> YOUR TASK
Rewrite the data from the line containing "has width=1512, height=803." through the line containing "Quick Print is", inclusive, changing "screenshot" to "image" and keeping everything else the same.

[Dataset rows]
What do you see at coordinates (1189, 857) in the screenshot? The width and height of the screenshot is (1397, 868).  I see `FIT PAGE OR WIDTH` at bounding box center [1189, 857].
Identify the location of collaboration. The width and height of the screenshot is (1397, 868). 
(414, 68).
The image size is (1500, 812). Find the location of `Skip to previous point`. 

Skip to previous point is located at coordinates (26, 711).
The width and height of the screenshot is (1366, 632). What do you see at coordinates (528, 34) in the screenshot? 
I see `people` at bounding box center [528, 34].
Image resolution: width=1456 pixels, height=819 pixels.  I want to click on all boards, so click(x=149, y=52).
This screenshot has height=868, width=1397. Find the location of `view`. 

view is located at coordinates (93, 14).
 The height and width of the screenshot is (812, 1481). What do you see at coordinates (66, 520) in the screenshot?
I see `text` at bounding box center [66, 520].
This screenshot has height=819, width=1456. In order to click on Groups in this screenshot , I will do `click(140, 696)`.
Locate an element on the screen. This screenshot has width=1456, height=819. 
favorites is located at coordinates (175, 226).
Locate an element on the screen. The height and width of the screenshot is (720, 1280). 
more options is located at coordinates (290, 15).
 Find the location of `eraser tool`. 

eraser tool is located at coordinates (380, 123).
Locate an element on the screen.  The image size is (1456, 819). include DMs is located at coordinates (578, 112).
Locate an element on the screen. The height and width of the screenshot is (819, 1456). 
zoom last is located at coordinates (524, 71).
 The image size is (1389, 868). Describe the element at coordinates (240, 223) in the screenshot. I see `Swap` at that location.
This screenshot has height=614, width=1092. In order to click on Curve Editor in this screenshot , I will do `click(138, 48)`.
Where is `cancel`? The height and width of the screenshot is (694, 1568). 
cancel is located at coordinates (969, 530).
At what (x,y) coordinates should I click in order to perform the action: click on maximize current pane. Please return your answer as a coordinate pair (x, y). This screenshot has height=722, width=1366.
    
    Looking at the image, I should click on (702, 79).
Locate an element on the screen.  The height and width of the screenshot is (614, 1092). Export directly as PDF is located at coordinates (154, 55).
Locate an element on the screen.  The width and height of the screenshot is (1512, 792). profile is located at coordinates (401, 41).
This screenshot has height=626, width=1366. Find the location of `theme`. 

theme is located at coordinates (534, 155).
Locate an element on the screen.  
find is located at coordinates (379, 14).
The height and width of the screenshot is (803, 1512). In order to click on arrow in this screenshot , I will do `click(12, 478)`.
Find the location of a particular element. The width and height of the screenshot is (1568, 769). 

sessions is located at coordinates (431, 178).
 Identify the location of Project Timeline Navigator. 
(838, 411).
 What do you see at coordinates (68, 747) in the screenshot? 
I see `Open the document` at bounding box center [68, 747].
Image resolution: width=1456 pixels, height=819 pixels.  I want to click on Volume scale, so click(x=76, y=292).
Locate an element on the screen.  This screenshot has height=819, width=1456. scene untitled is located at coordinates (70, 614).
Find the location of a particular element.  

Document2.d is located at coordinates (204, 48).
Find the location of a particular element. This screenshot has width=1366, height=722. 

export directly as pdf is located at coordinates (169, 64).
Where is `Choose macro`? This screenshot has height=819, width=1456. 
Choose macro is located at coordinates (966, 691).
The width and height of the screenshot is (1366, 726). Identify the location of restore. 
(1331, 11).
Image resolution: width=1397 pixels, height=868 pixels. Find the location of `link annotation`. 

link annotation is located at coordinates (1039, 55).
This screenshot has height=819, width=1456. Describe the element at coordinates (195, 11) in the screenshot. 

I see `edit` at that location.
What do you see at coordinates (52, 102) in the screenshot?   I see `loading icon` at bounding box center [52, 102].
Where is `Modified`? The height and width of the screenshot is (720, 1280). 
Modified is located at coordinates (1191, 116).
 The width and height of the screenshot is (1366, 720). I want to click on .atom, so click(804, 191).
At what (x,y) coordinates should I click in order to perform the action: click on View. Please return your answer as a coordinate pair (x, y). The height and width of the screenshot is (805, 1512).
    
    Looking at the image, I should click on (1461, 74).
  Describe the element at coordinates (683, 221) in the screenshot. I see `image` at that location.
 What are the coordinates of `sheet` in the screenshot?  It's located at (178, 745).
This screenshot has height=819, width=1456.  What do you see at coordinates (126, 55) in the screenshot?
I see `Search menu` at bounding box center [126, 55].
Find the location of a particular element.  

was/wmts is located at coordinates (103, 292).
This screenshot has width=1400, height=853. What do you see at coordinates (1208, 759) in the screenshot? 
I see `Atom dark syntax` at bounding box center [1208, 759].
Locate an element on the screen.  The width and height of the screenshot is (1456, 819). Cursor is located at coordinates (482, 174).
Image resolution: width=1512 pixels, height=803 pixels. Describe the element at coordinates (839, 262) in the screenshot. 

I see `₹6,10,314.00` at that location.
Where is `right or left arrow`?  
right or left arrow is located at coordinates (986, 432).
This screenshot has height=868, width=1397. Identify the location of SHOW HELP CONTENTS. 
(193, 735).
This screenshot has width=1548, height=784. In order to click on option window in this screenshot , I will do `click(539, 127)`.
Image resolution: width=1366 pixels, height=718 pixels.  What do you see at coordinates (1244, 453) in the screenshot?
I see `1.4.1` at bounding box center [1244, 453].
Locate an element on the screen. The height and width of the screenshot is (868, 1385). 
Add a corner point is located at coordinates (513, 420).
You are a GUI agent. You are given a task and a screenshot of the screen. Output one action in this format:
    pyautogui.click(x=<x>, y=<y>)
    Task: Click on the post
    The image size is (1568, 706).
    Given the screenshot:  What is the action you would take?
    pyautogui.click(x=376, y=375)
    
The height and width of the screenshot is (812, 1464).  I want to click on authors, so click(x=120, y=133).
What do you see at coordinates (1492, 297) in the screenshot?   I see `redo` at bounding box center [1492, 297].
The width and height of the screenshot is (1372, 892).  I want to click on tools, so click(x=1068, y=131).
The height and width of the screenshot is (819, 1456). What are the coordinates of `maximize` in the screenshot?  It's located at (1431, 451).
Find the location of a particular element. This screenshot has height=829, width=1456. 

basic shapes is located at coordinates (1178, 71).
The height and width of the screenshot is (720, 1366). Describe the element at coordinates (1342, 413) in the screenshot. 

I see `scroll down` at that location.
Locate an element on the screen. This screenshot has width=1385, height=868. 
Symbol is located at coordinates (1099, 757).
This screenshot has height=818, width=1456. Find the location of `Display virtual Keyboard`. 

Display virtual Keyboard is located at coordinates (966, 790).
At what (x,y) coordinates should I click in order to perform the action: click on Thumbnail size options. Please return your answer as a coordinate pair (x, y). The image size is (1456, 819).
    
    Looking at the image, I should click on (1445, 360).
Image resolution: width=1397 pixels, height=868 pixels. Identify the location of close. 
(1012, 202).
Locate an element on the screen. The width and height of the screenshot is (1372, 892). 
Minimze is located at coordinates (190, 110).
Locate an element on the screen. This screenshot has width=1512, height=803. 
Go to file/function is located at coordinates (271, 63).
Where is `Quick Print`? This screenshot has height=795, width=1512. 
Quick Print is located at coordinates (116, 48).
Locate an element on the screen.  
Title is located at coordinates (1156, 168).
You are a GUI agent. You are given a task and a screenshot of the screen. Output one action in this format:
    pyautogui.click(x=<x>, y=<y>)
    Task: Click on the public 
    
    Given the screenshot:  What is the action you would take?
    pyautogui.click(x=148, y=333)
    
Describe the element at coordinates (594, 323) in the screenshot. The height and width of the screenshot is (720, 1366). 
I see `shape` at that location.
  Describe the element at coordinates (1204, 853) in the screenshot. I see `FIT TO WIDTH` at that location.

> CORRECT RESULT
Locate an element on the screen. This image has width=1512, height=803. 
Go to file/function is located at coordinates (271, 63).
Where is `Quick Print`? This image has height=795, width=1512. 
Quick Print is located at coordinates (116, 48).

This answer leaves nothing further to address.